To do: Word for word, copy all the data and drop the pictures.

Recorded information:
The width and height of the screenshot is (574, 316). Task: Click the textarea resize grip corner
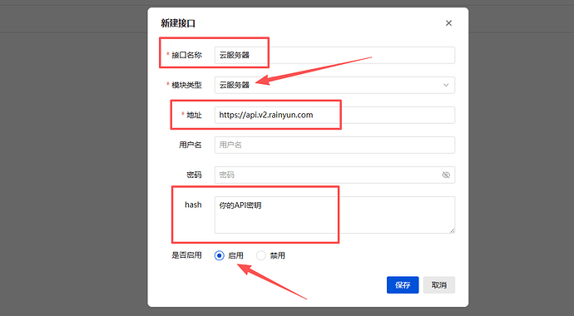tap(452, 230)
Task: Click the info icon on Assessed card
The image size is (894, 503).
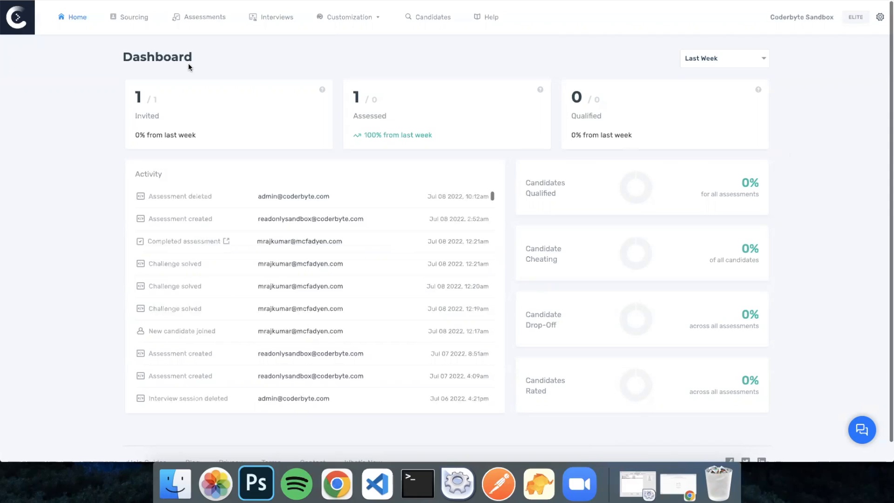Action: click(x=540, y=89)
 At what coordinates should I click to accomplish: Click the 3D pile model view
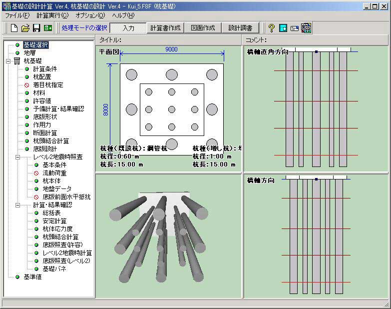tap(168, 236)
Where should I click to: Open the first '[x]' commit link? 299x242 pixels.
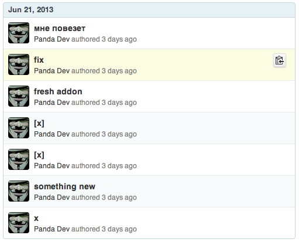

Output for this task:
The width and height of the screenshot is (574, 316). Task: Click the textarea resize grip corner
tap(452, 230)
Task: Click the info icon on Assessed card
The image size is (894, 503).
Action: click(x=540, y=89)
 At what coordinates should I click to accomplish: Click the 3D pile model view
tap(168, 236)
Where should I click to: Open the first '[x]' commit link? 299x242 pixels.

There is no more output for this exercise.